• About this task
Nothing but the lines from the one with "Click the refresh button beside address bar" through the end of the material should be retyped, word for word and without pictures.

┄┄┄┄┄┄

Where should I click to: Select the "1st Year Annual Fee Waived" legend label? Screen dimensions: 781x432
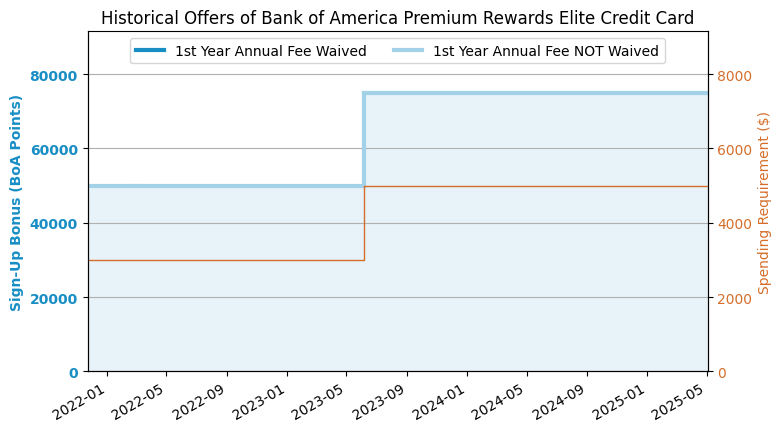pyautogui.click(x=270, y=51)
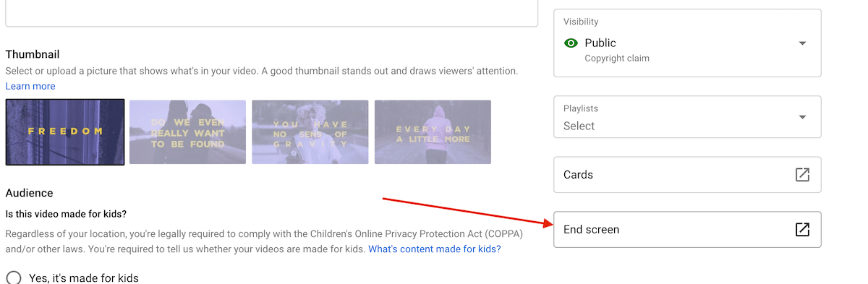The image size is (868, 284).
Task: Expand the Visibility dropdown arrow
Action: (x=802, y=43)
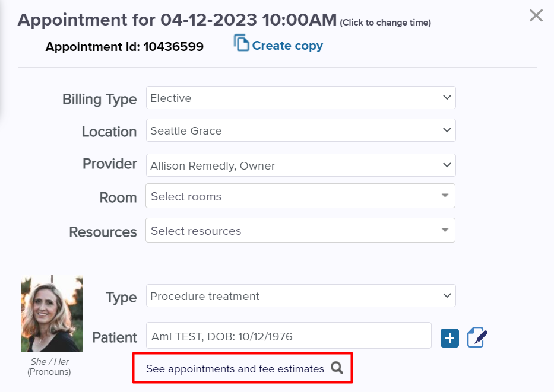Click the Room dropdown triangle arrow
This screenshot has width=554, height=392.
[x=445, y=196]
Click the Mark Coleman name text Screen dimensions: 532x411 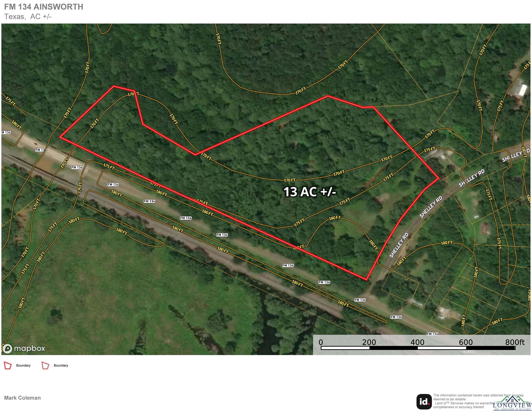click(22, 398)
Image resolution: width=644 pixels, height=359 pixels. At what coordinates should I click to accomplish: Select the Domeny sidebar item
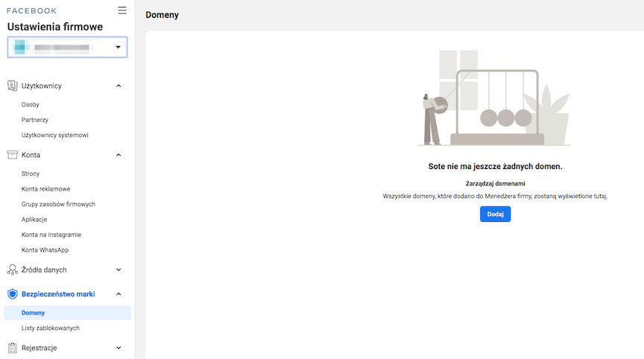tap(34, 313)
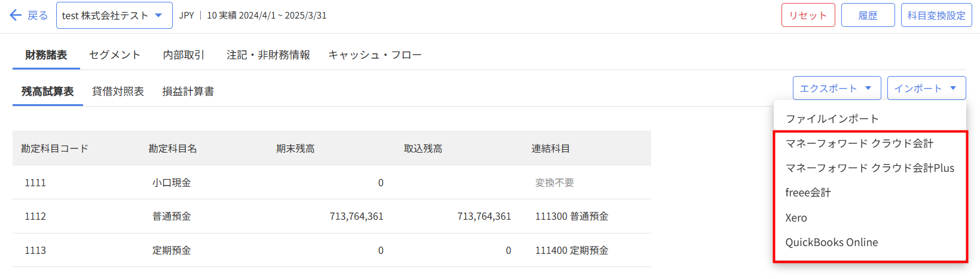980x279 pixels.
Task: Click the back arrow icon
Action: (16, 16)
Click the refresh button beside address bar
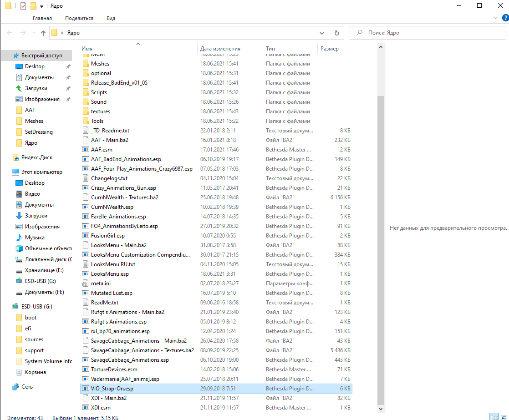The height and width of the screenshot is (420, 509). pos(336,33)
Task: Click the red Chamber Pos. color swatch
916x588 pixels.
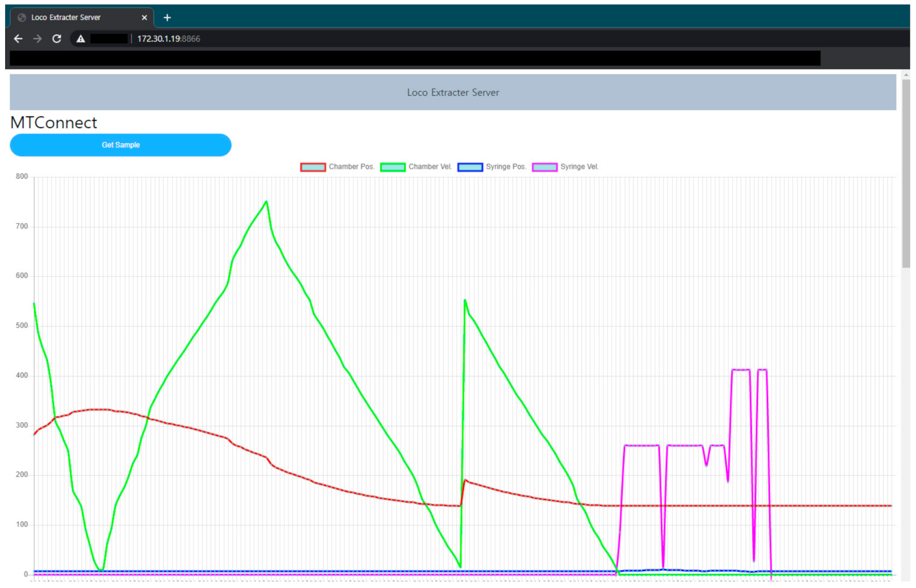Action: point(313,167)
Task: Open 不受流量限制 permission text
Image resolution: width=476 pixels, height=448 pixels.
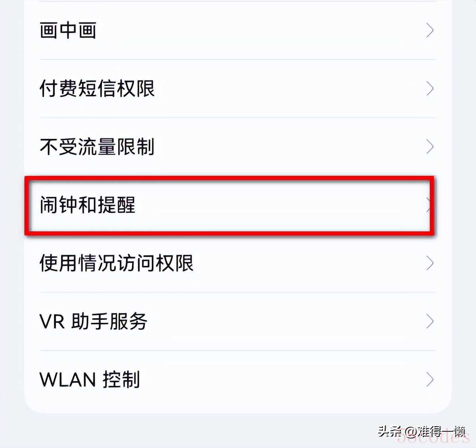Action: pyautogui.click(x=97, y=147)

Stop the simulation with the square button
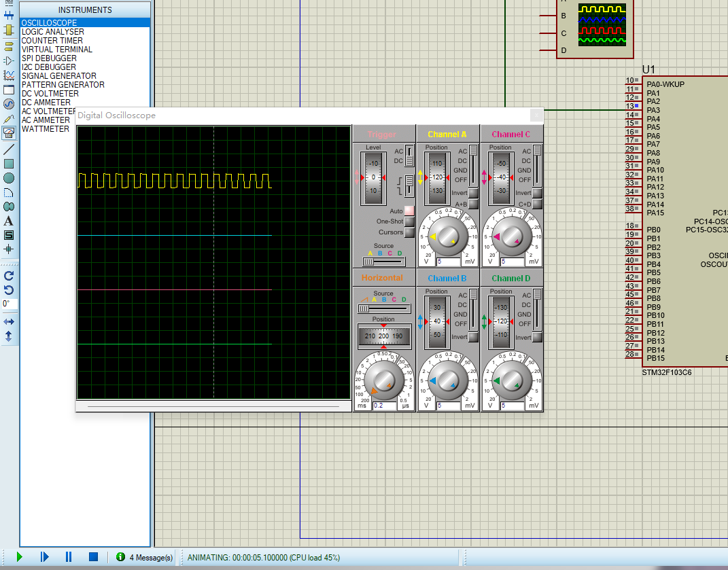click(x=93, y=557)
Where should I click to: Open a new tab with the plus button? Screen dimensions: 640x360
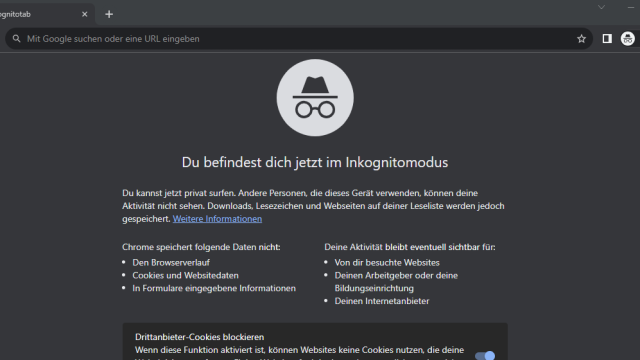[109, 14]
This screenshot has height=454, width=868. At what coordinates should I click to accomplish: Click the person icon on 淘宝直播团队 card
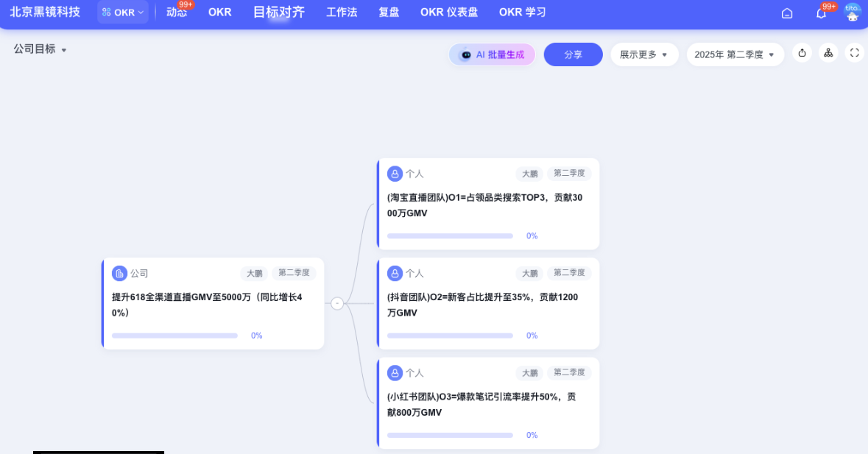click(x=395, y=174)
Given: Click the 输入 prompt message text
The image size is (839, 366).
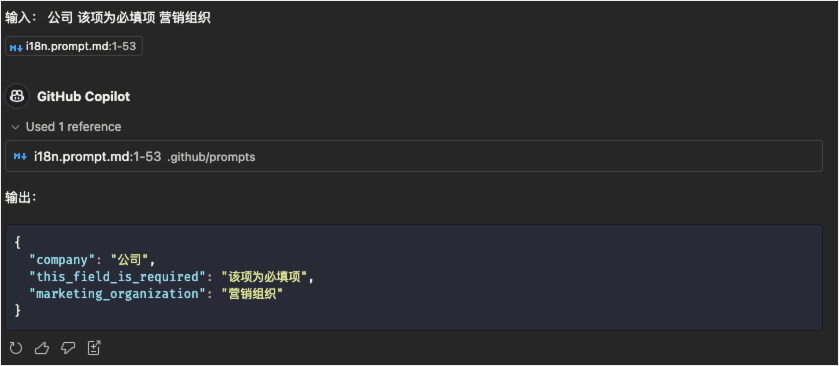Looking at the screenshot, I should 108,18.
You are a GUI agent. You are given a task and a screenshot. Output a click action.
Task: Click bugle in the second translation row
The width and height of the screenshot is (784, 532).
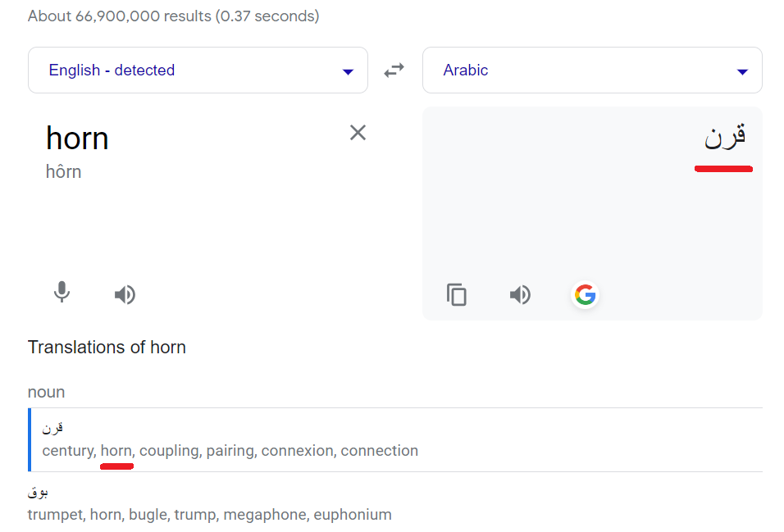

┄┄┄┄┄┄

• Answer below
Click the refresh button beside address bar
The height and width of the screenshot is (420, 509). pos(336,33)
Task: Click the red Chamber Pos. color swatch
916x588 pixels.
Action: point(313,167)
Task: Open 不受流量限制 permission text
Image resolution: width=476 pixels, height=448 pixels.
Action: pyautogui.click(x=97, y=147)

Stop the simulation with the square button
click(x=93, y=557)
Where should I click to: Open a new tab with the plus button? Screen dimensions: 640x360
[109, 14]
This screenshot has height=454, width=868. At what coordinates should I click to accomplish: Click the person icon on 淘宝直播团队 card
click(x=395, y=174)
Given: Click the 输入 prompt message text
The image size is (839, 366).
Looking at the screenshot, I should 108,18.
You are a GUI agent. You are given a task and a screenshot. Output a click action.
Task: Click bugle in the second translation row
The width and height of the screenshot is (784, 532).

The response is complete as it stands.